Data records

------

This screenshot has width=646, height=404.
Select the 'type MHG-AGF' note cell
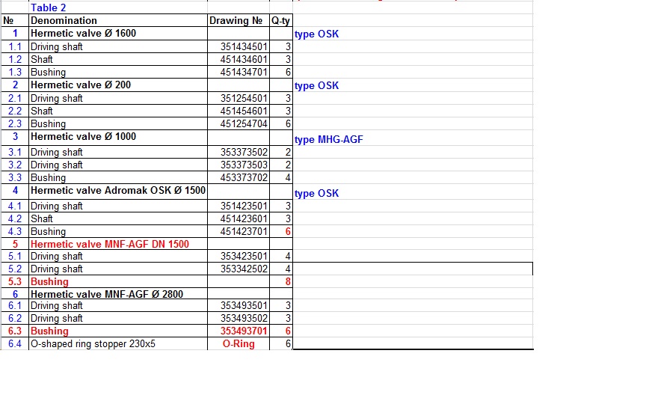point(329,139)
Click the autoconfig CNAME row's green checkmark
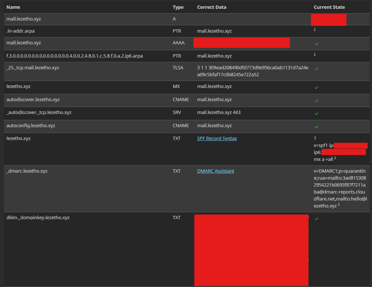 click(x=316, y=127)
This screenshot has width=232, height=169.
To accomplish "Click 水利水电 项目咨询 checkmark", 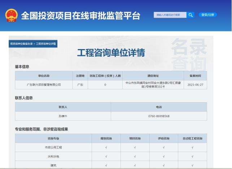I will coord(135,156).
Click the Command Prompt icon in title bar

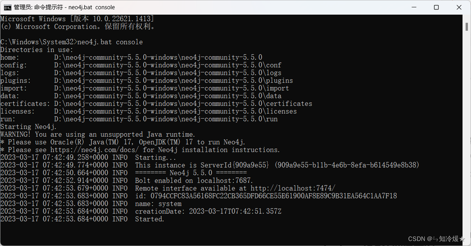pos(7,7)
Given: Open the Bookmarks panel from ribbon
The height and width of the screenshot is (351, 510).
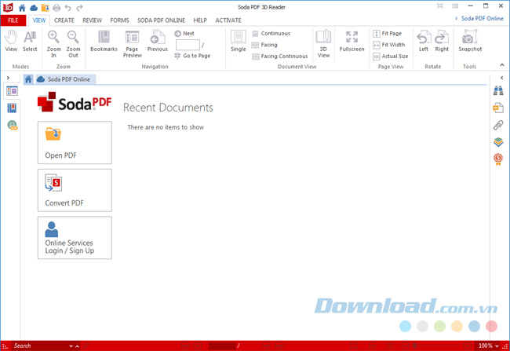Looking at the screenshot, I should click(104, 40).
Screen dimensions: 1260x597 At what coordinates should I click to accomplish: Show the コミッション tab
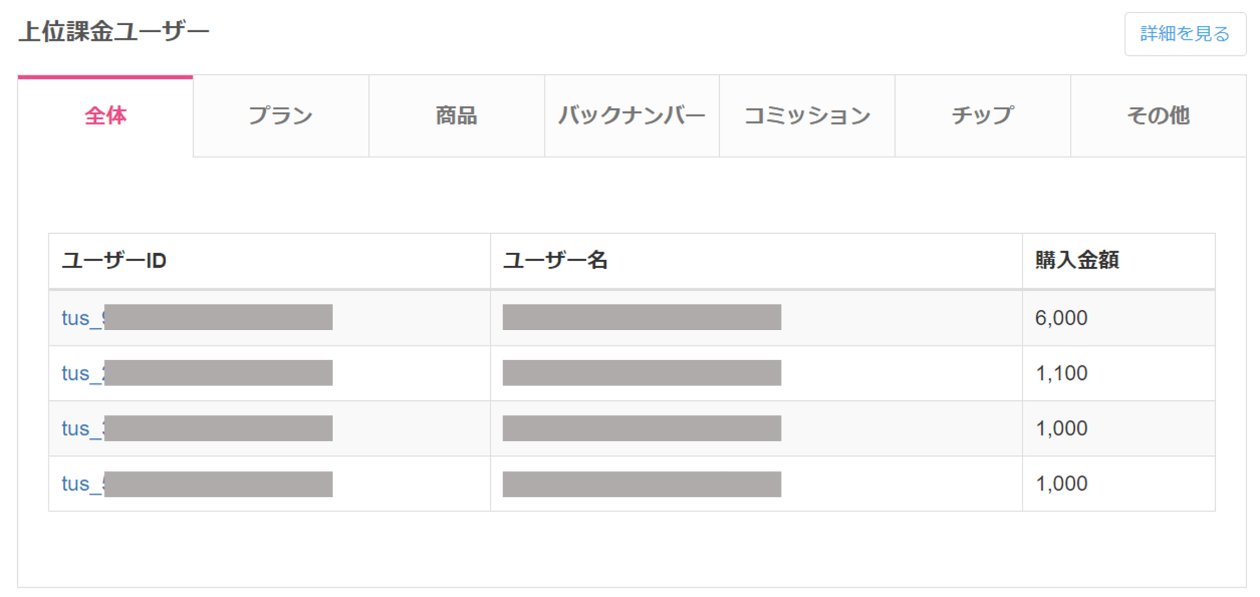click(807, 116)
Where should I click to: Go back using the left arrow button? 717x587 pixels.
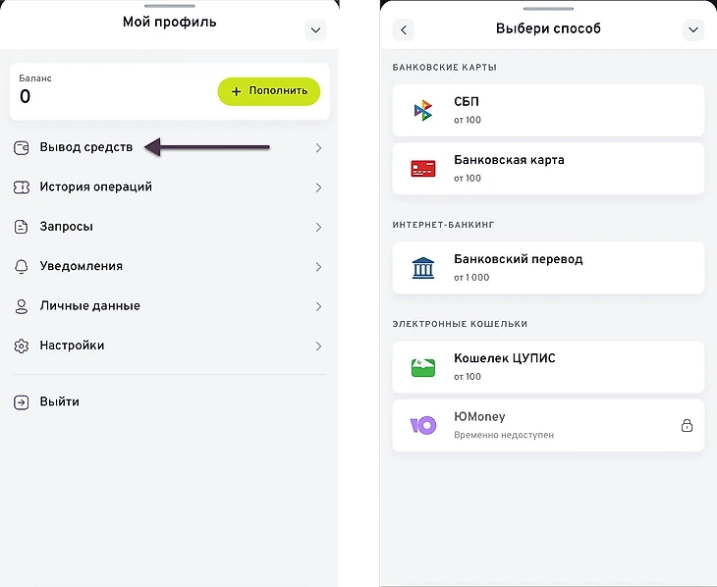(404, 30)
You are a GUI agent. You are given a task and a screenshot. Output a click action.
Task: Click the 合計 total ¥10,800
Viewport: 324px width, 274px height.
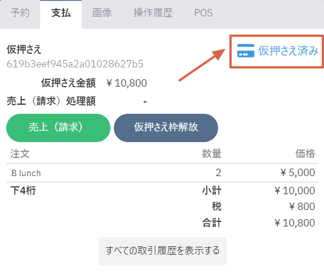295,223
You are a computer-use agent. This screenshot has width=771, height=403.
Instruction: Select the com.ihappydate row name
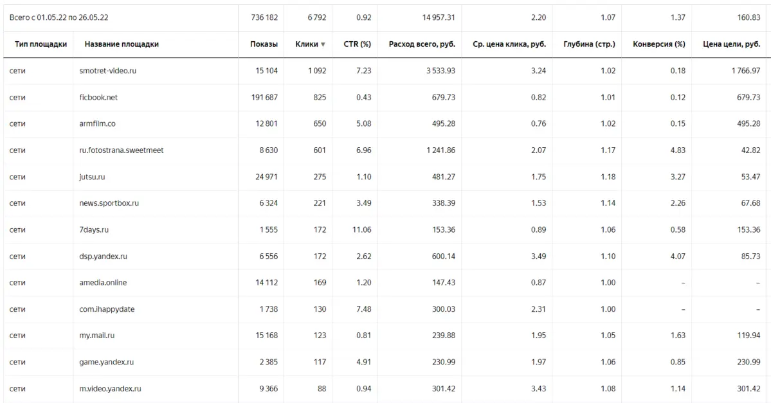point(107,309)
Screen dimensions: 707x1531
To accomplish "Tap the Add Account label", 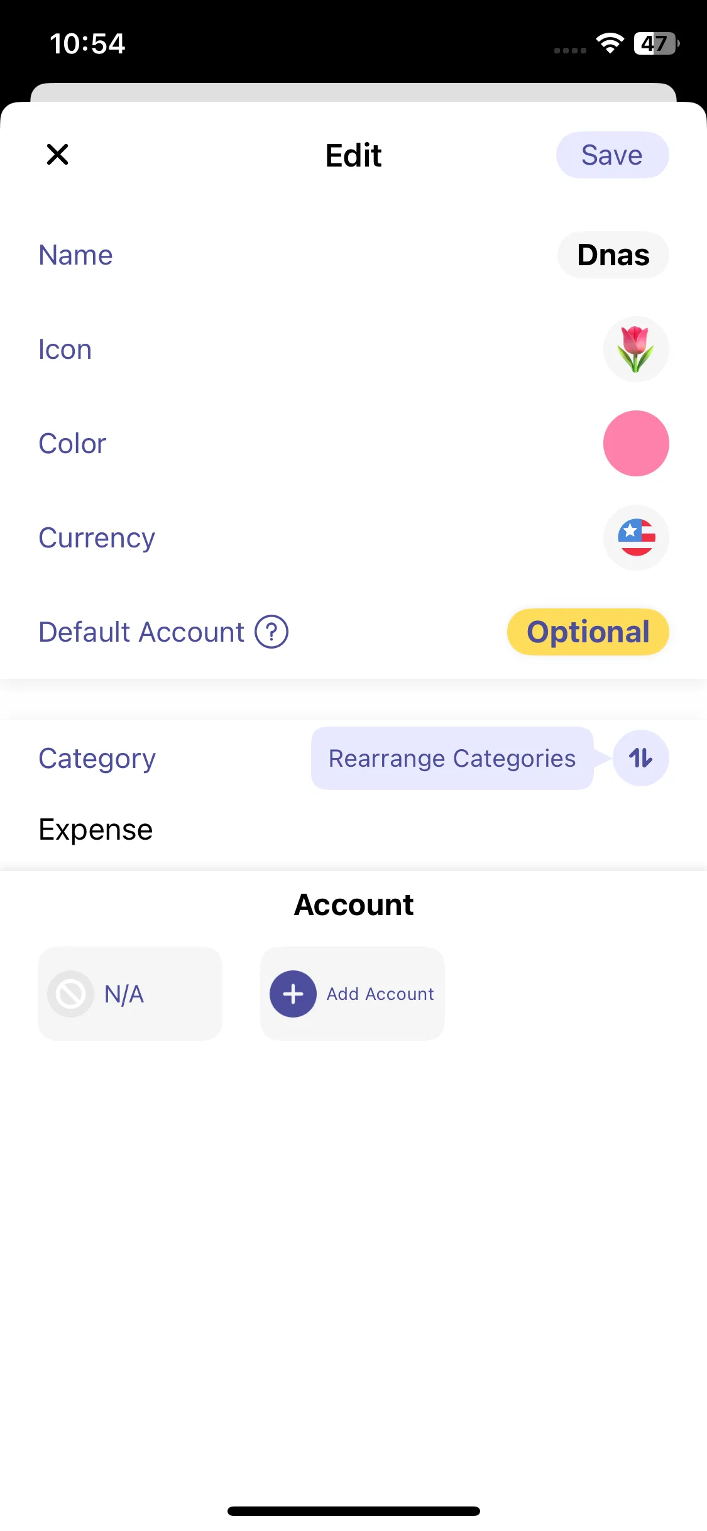I will pyautogui.click(x=380, y=994).
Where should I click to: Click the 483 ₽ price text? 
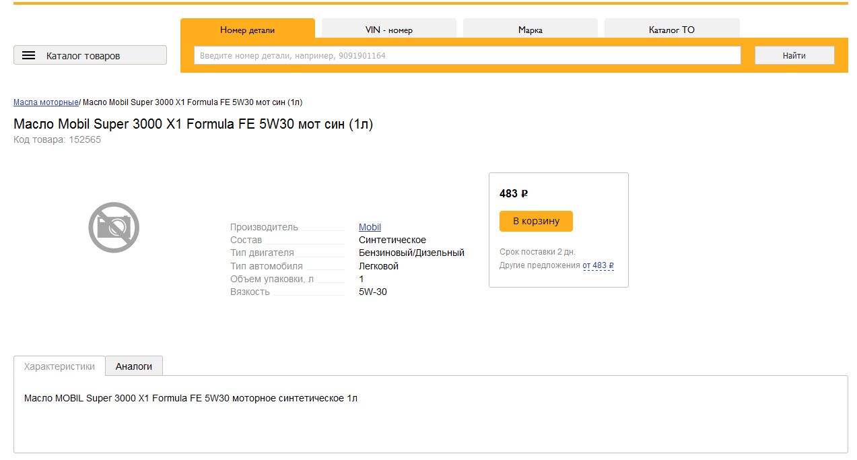[514, 194]
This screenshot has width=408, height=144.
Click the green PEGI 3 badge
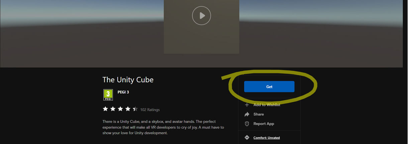(x=108, y=95)
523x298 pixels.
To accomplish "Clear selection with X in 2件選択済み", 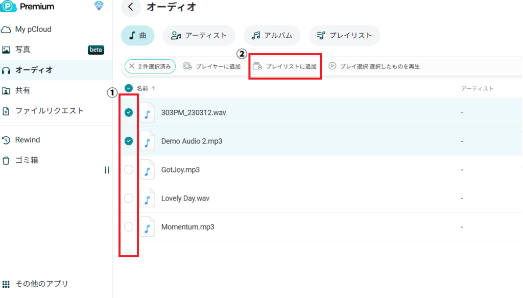I will 132,66.
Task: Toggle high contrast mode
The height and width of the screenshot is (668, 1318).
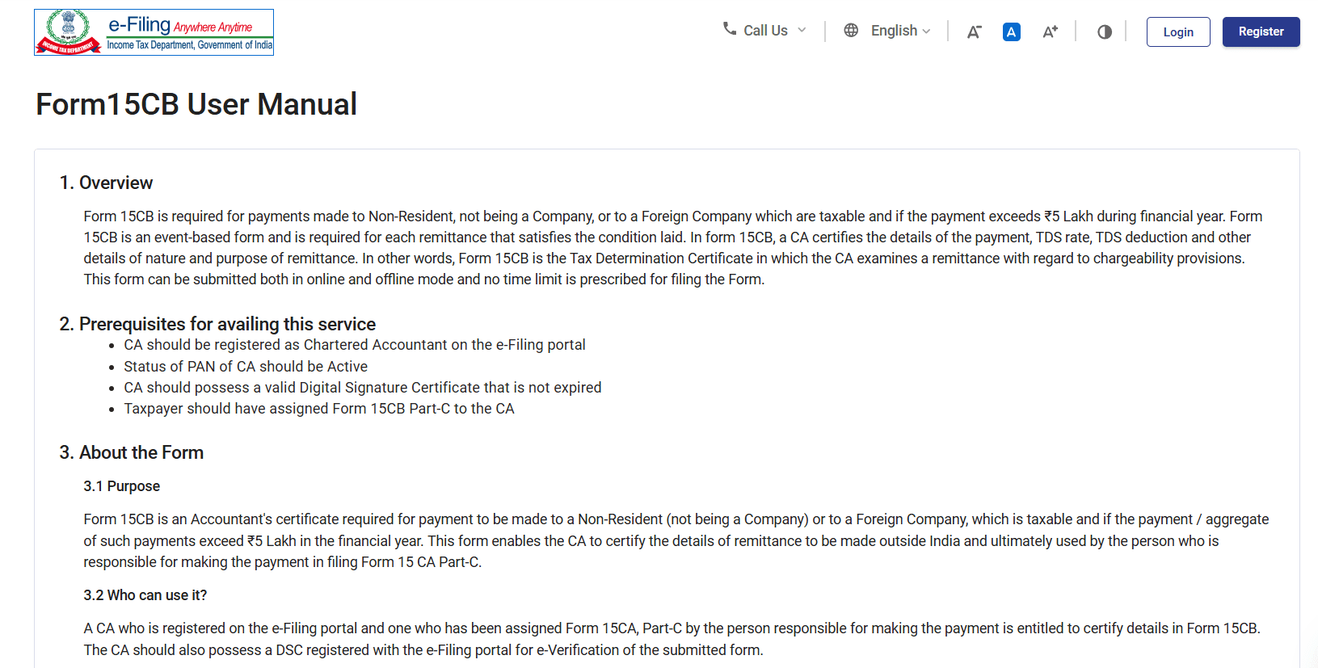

------

Aim: Pick out each line in the data above that contains the word "pixels" and copy those lines in full.

Response below:
Where should I click to: Go back using the left arrow button? 717x587 pixels.
523x298 pixels.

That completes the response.